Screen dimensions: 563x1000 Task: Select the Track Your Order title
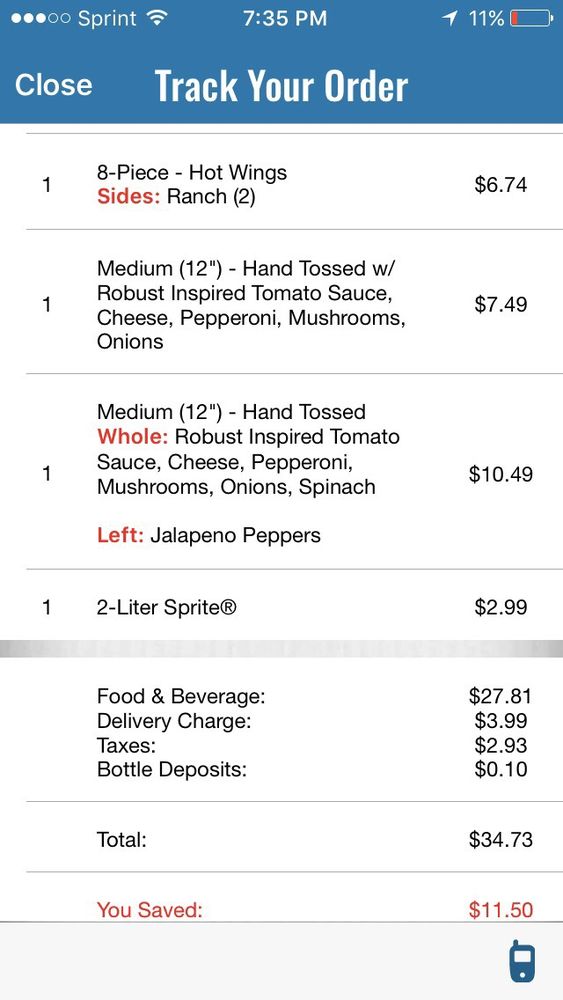(x=281, y=85)
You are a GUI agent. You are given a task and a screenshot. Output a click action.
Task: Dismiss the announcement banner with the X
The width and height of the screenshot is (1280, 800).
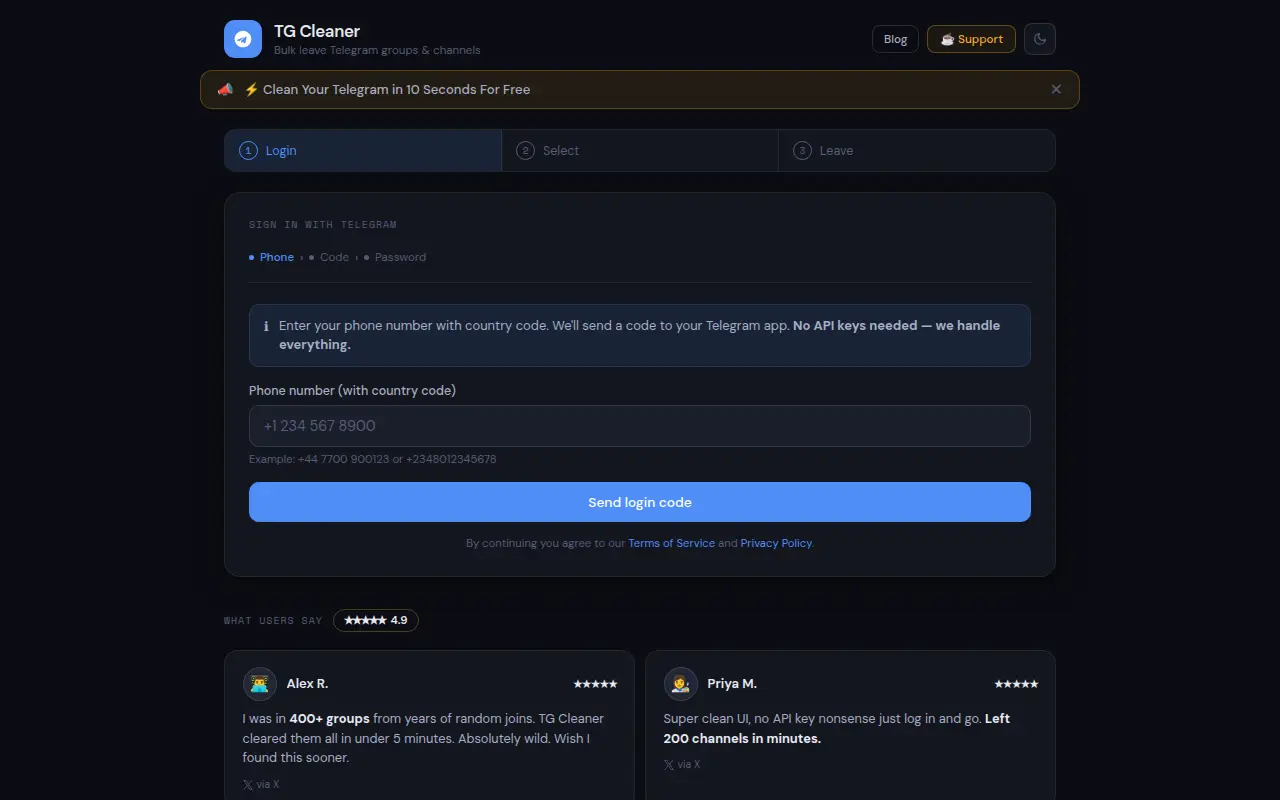(x=1056, y=89)
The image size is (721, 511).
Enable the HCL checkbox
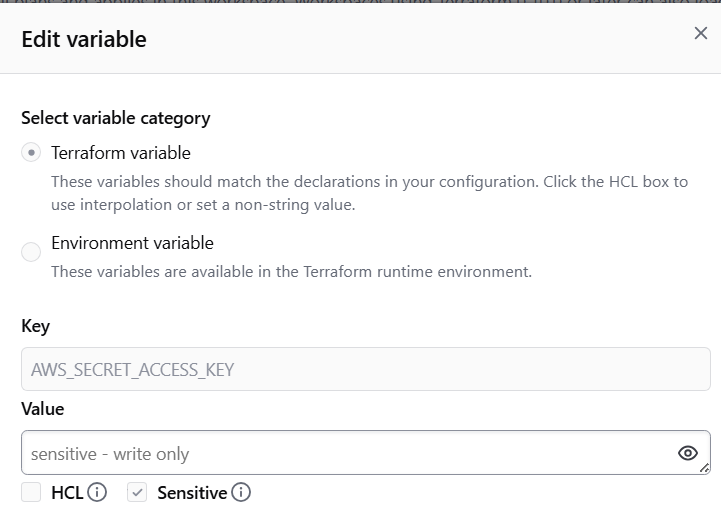[x=32, y=492]
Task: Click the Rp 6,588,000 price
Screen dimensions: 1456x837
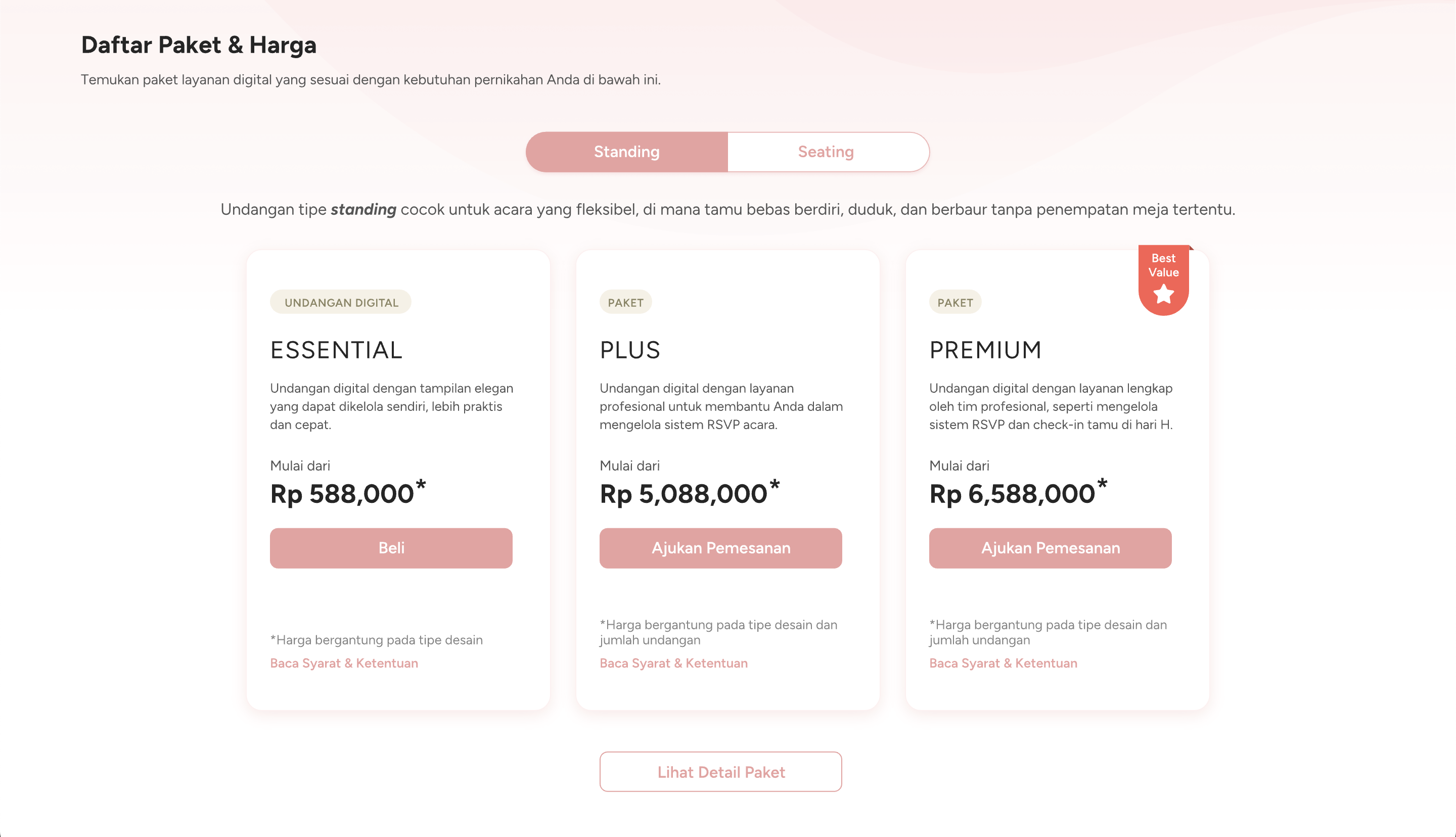Action: point(1012,494)
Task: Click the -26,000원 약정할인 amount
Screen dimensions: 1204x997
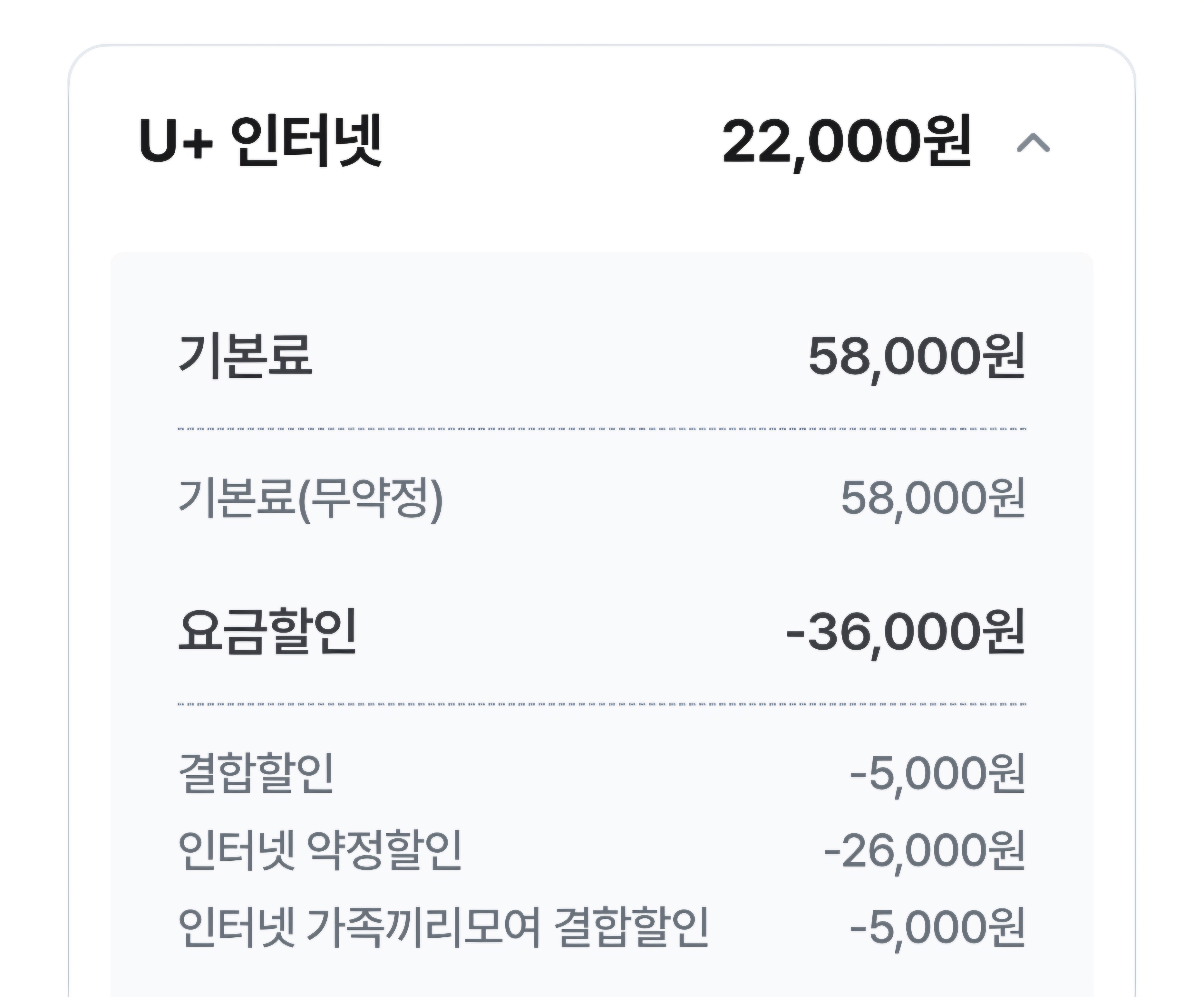Action: (924, 851)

# Task requirements
Write out the entries above word for word. Do not include the pictures.

# Task output
Screen dimensions: 563x1000 Task: Select the Track Your Order title
(x=281, y=85)
You are a GUI agent. You are given a task and a screenshot. Output a click action.
Task: Dismiss the announcement banner with the X
The width and height of the screenshot is (1280, 800).
(x=1056, y=89)
The image size is (721, 511).
Enable the HCL checkbox
[x=32, y=492]
Task: Click the Rp 6,588,000 price
Screen dimensions: 1456x837
Action: point(1012,494)
Task: Click the -26,000원 약정할인 amount
Screen dimensions: 1204x997
Action: (924, 851)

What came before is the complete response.